That’s where the halftime show, and the controversy surrounding it, took over. Last year, the hot topic around Lamar’s performance was the will-he-or-won’t-he question over his performing “Not Like Us” while it was the subject of a Drake defamation lawsuit. As we now know, Lamar went there, and the song surged back to No. 1—but “Not Like Us” had already spent two weeks on top of the chart back in 2024. Benito had never spent time atop the Hot 100 with any of his solo hits. And the cultural stakes for his halftime show in 2026 were, if possible, even higher, given the threats of Immigration and Customs Enforcement targeting his fan base, the frothing over the NFL choosing the Spanish-first performer in the first place, and the resulting Turning Point USA counterprogramming of the halftime show. That the show not only went off without a hitch but was widely acclaimed and generated strong, if not quite record-breaking, viewership only fueled more consumption of Bad Bunny’s music.

How much?
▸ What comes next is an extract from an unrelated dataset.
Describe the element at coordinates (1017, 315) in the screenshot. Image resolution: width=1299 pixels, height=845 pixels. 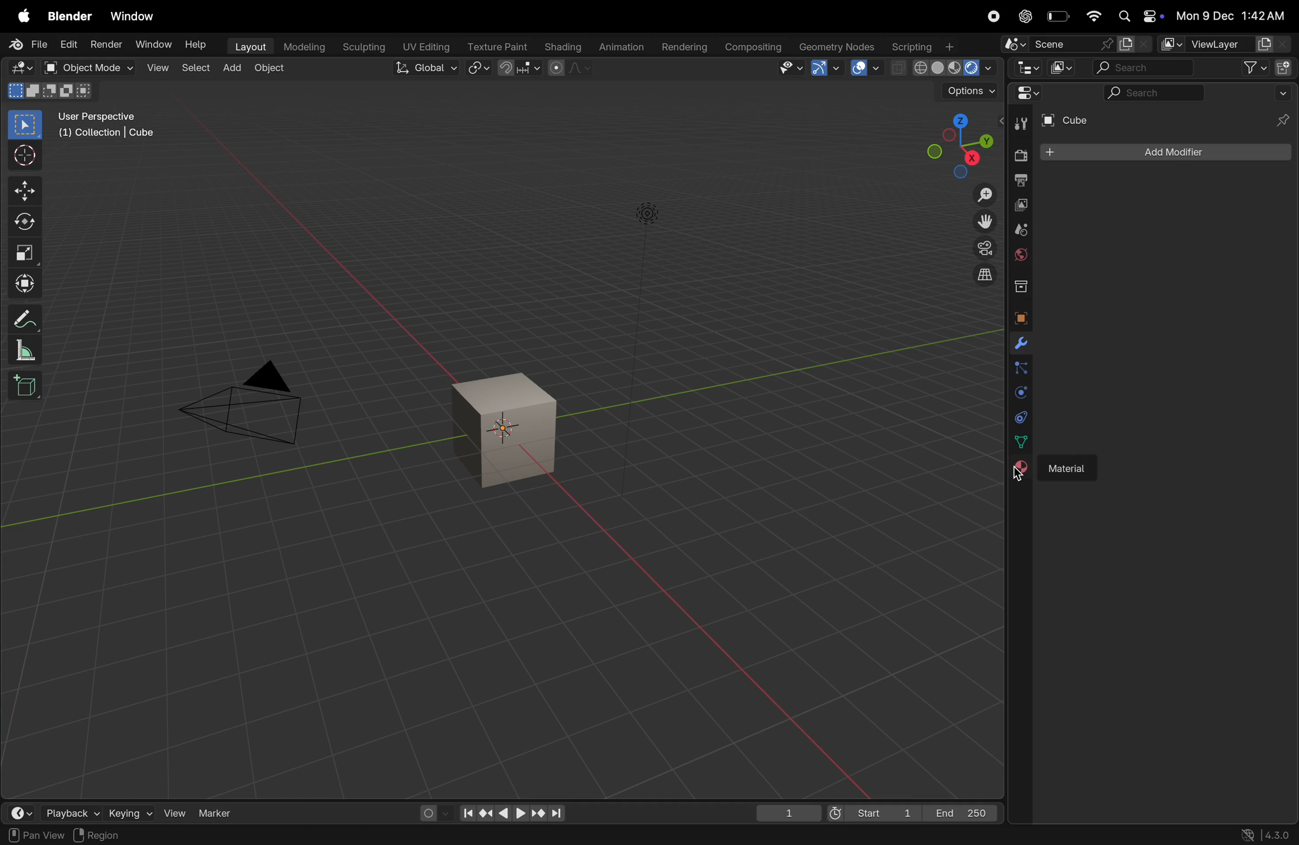
I see `objects` at that location.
He’s got four songs in this week’s Top 10—including the aforementioned “Baile Inolvidable” at No. 2 and the New York–celebrating “Nuevayol” at No. 5, both new peaks—and 18 tracks across the entire Hot 100. On “DTMF” in particular, the growth in consumption was massive: an 85 percent increase in streams to 43 million, the largest streaming total of 2026 so far; a near-tripling of download sales to 12,000; and even a spike in radio spins, up 56 percent in airplay audience. Benito’s uptick was so substantial it checked the rise of Taylor Swift’s latest single, “Opalite,” whose heavily hyped new music video dropped two days before the Super Bowl but could manage only a small leap to No. 8 the following week amid the Bunny onslaught. (Swift is already plotting how she will get around Benito and shoot for No. 1 next week.)

Last year, in the wake of Lamar’s one-two Grammys–Super Bowl punch, his sleeper hit “Luther” turned into a monster hit, climbing to No. 1 a couple of weeks after the big game and staying there more than a dozen weeks. Does any Bad Bunny song have that kind of potential? I doubt it—for one thing, “Luther” had huge radio airplay supporting it, while “DTMF” has yet to even appear on Billboard’s all-genre Radio Songs chart, where songs in English still have an enormous advantage. The airwaves are how songs age into ambient aural wallpaper and enduring cross-cultural hits. But Benito has already pulled off so many improbable feats, taking Latin music to places never seen before, that I wouldn’t necessarily bet against him—if not now, then from the songs on his next album, whenever he decides to deploy it.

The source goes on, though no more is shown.